Therefore i propose just not touch it.

> >
> >
> > Also, using vmaloc test driver i can trigger a kernel BUG:
> >
> > <snip>
> > [ 24.627577] kernel BUG at mm/vmalloc.c:1272!
> > [ 24.628645] invalid opcode: 0000 [#1] PREEMPT SMP NOPTI
> > [ 24.628684] CPU: 30 PID: 929 Comm: vmalloc_test/0 Tainted: G E 5.11.0-next-20210225-next #484
> > [ 24.628724] Hardware name: QEMU Standard PC (i440FX + PIIX, 1996), BIOS 1.12.0-1 04/01/2014
> > [ 24.628757] RIP: 0010:alloc_vmap_area.isra.53+0x593/0xf10
> > [ 24.628784] Code: 41 5d 41 5e 41 5f c3 0f 0b 0f 0b 48 c7 44 24 10 f0 ff ff ff eb c9 48 8d 5a f0 e9 9c fc ff ff 48 c7 44 24 10 f4 ff ff ff eb b5 <0f> 0b 4c 8d 4b 10 48 39 d0 74 12 48 8b 44 24 18 31 ff 48 89 03 48
> > [ 24.628853] RSP: 0018:ffffc4296cf67d38 EFLAGS: 00010206
> > [ 24.628876] RAX: ffffd6db9e61a000 RBX: ffff8ae9c9309440 RCX: 0000000000000001
> > [ 24.628905] RDX: 0000000080000001 RSI: ffff8ae9c0046be8 RDI: 00000000ffffffff
> > [ 24.628933] RBP: 0000000000002000 R08: ffff8ae9c13699e8 R09: ffffb98000000000
> > [ 24.628961] R10: ffffd6db9e61a000 R11: 000000003aa1c801 R12: ffff8ae9c9f0d280
> > [ 24.628989] R13: 0000008000001fff R14: ffffff8000000000 R15: 0000007fffffffff
> > [ 24.629019] FS: 0000000000000000(0000) GS:ffff8af8bf580000(0000) knlGS:0000000000000000
> > [ 24.629051] CS: 0010 DS: 0000 ES: 0000 CR0: 0000000080050033
> > [ 24.629074] CR2: 000055916370aa80 CR3: 00000006bf40a000 CR4: 00000000000006e0
> > [ 24.629103] Call Trace:
> > [ 24.629128] ? map_kernel_range_noflush+0x27a/0x360
> > [ 24.629150] ? kmem_cache_alloc_trace+0x340/0x460
> > [ 24.629172] __get_vm_area_node.isra.54+0xa7/0x150
> > [ 24.629195] ? fix_size_alloc_test+0x50/0x50 [test_vmalloc]
> > [ 24.629221] __vmalloc_node_range+0x64/0x230
> > [ 24.629241] ? test_func+0xdb/0x1f0 [test_vmalloc]
> > [ 24.629263] ? fix_size_alloc_test+0x50/0x50 [test_vmalloc]
> > [ 24.629288] __vmalloc_node+0x3b/0x40
> > [ 24.629305] ? test_func+0xdb/0x1f0 [test_vmalloc]
> > [ 24.629326] align_shift_alloc_test+0x39/0x50 [test_vmalloc]
> > [ 24.629350] test_func+0xdb/0x1f0 [test_vmalloc]
> > [ 24.629372] ? fix_align_alloc_test+0x50/0x50 [test_vmalloc]
> > [ 24.629396] kthread+0x13d/0x160
> > [ 24.629413] ? kthread_park+0x80/0x80
> > [ 24.629431] ret_from_fork+0x22/0x30
> > <snip>
> >
> > --
> > Vlad Rezki
> >
>
> Hopefully I can also reproduce this with test driver.
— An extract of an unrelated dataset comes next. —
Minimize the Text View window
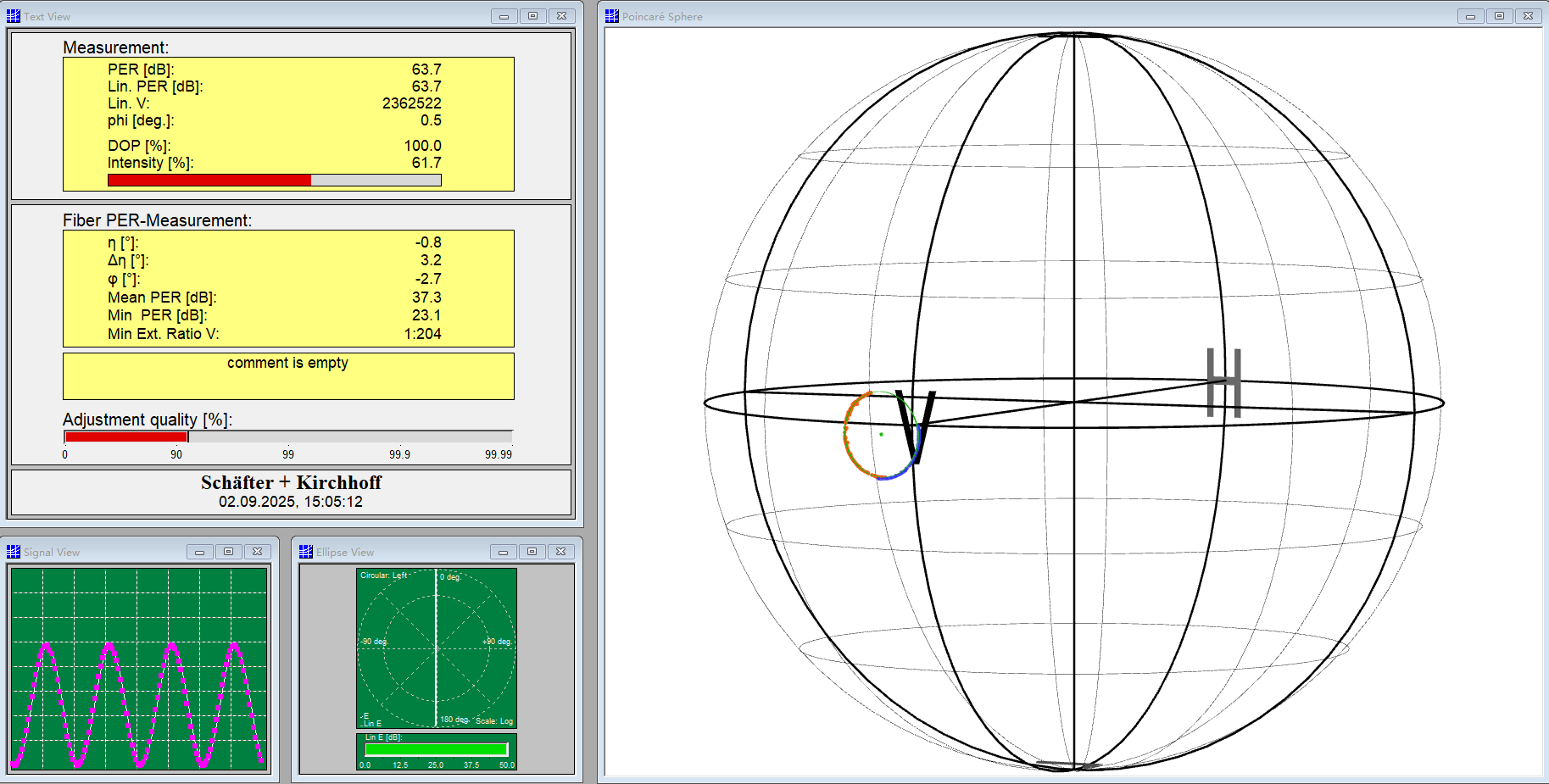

Thanks for testing!
>
I think you will manage to reproduce it.

--
Vlad Rezki

2021-03-15 15:37:00

by Uladzislau Rezki

[permalink] [raw]
Subject: Re: [PATCH v4] mm/vmalloc: randomize vmalloc() allocations

> On 14.3.2021 19.23, Uladzislau Rezki wrote:
> > Also, using vmaloc test driver i can trigger a kernel BUG:
> >
> > <snip>
> > [ 24.627577] kernel BUG at mm/vmalloc.c:1272!
>
> It seems that most tests indeed fail. Perhaps the vmalloc subsystem isn't
> very robust in face of fragmented virtual memory. What could be done to fix
> that?
>
Your patch is broken in context of checking "vend" when you try to
allocate next time after first attempt. Passed "vend" is different
there comparing what is checked later to figure out if an allocation
failed or not:

<snip>
if (unlikely(addr == vend))
goto overflow;
<snip>

>
> In this patch, I could retry __alloc_vmap_area() with the whole region after
> failure of both [random, vend] and [vstart, random] but I'm not sure that
> would help much. Worth a try of course.
>
There is no need in your second [vstart, random]. If a first bigger range
has not been successful, the smaller one will never be success anyway. The
best way to go here is to repeat with real [vsart:vend], if it still fails
on a real range, then it will not be possible to accomplish an allocation
request with given parameters.

>
> By the way, some of the tests in test_vmalloc.c don't check for vmalloc()
> failure, for example in full_fit_alloc_test().
>
Where?

--
Vlad Rezki

2021-03-15 16:19:39

by Kees Cook

[permalink] [raw]
Subject: Re: [PATCH v4] mm/vmalloc: randomize vmalloc() allocations

On Mon, Mar 15, 2021 at 01:24:10PM +0100, Uladzislau Rezki wrote:
> On Mon, Mar 15, 2021 at 11:04:42AM +0200, Topi Miettinen wrote:
> > What's the problem with that? It seems to me that nothing relies on specific
> > addresses of the chunks, so it should be possible to randomize these too.
> > Also the alignment is honored.
> >
> My concern are:
>
> - it is not a vmalloc allocator;
> - per-cpu allocator allocates chunks, thus it might be it happens only once. It does not allocate it often;

That's actually the reason to randomize it: if it always ends up in the
same place at every boot, it becomes a stable target for attackers.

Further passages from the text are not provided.